AVAILABLE DATA below:
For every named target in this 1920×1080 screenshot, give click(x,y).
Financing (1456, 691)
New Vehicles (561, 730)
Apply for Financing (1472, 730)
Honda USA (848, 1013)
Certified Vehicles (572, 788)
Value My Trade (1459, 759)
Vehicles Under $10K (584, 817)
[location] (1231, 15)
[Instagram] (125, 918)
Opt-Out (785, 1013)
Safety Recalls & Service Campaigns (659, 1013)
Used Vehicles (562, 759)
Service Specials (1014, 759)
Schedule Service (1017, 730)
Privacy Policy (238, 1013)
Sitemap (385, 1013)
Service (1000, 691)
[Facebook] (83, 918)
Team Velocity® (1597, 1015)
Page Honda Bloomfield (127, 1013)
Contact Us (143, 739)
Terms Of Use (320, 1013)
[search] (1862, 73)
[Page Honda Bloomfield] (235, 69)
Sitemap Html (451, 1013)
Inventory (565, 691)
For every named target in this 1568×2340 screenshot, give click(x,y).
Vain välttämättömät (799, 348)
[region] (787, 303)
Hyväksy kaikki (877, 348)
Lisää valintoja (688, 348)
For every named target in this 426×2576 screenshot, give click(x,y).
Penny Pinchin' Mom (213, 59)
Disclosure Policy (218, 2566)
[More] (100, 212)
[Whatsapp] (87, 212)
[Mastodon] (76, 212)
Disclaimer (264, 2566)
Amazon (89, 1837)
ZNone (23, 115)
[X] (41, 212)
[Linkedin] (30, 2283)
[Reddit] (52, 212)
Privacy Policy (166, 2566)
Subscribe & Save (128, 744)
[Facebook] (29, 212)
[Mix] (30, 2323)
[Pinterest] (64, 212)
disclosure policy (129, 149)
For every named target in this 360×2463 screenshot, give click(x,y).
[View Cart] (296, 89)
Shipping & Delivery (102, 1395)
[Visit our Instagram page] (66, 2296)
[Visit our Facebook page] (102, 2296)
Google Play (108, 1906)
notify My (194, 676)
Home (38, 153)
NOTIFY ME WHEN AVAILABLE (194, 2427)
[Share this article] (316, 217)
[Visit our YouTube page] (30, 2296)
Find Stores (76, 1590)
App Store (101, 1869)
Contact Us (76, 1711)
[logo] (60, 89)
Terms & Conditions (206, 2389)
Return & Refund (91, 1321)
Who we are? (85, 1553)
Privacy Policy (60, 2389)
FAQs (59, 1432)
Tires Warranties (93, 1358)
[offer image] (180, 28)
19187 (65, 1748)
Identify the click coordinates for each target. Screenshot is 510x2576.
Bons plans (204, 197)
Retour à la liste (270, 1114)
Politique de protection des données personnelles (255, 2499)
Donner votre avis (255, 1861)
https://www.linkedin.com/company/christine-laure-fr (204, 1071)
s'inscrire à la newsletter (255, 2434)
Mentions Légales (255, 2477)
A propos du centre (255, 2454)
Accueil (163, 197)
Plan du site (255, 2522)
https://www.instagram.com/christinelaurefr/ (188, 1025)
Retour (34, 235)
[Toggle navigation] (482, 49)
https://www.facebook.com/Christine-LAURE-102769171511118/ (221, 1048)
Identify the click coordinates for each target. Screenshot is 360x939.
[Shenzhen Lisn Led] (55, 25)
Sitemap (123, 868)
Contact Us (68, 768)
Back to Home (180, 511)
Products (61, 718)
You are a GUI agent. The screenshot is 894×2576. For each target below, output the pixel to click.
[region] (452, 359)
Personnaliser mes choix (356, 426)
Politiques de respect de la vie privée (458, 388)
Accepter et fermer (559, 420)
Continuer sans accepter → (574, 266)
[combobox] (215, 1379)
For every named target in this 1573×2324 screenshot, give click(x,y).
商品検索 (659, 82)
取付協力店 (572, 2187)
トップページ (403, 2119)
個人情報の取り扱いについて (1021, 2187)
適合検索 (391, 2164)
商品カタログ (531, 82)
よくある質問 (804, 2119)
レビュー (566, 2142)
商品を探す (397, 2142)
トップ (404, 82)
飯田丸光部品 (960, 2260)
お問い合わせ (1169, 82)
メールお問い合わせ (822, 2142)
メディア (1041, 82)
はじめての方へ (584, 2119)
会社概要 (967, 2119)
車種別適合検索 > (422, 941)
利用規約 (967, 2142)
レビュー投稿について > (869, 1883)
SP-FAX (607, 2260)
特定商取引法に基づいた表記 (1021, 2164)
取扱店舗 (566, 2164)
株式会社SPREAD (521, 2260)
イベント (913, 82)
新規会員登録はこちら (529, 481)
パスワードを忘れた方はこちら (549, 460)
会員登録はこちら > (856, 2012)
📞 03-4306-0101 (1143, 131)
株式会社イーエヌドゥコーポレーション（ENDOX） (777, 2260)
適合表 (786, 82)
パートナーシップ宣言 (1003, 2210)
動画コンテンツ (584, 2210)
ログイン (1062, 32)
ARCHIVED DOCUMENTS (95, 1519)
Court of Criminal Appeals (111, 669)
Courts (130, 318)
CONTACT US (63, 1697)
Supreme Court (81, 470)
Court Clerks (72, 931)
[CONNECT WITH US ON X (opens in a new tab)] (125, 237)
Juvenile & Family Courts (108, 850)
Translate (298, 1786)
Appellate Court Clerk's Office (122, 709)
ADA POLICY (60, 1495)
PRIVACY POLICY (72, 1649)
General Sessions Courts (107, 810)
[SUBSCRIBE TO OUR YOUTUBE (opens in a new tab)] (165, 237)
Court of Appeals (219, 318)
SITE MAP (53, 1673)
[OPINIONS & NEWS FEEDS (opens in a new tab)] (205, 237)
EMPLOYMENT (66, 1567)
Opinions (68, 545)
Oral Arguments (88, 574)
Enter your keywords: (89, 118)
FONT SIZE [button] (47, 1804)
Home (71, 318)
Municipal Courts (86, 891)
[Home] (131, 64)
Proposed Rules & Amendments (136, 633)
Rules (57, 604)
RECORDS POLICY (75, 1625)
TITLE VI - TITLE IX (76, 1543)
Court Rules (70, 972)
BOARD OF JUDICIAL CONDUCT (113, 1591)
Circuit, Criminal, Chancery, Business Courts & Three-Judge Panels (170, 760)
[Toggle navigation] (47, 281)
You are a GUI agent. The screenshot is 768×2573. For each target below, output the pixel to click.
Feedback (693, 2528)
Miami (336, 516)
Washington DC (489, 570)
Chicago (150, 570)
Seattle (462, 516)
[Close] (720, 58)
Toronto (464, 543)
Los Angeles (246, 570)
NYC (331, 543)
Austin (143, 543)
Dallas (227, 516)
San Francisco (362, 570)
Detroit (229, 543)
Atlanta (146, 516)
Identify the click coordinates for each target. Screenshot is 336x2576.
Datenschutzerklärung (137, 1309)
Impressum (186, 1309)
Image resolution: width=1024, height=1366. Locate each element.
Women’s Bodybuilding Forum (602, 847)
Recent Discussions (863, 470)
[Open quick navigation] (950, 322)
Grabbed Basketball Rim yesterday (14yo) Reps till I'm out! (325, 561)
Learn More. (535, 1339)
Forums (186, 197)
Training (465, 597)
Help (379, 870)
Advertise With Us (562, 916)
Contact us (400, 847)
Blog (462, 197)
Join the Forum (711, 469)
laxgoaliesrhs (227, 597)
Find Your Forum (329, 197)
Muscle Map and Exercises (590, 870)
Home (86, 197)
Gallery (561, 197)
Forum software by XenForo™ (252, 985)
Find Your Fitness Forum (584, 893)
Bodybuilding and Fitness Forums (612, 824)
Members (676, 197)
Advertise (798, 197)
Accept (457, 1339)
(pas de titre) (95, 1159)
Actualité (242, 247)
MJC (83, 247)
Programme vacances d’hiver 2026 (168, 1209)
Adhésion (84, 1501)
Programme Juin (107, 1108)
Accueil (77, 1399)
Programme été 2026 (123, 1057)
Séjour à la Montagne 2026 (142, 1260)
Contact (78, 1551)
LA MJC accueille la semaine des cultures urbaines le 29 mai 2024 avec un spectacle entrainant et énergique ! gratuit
End of AVAILABLE DATA.
REQUIRED ACTION: Wherever the string "Rules" occurs in the data, copy the line that holds it.

WRITTEN REPLY:
Proposed Rules & Amendments (136, 633)
Rules (57, 604)
Court Rules (70, 972)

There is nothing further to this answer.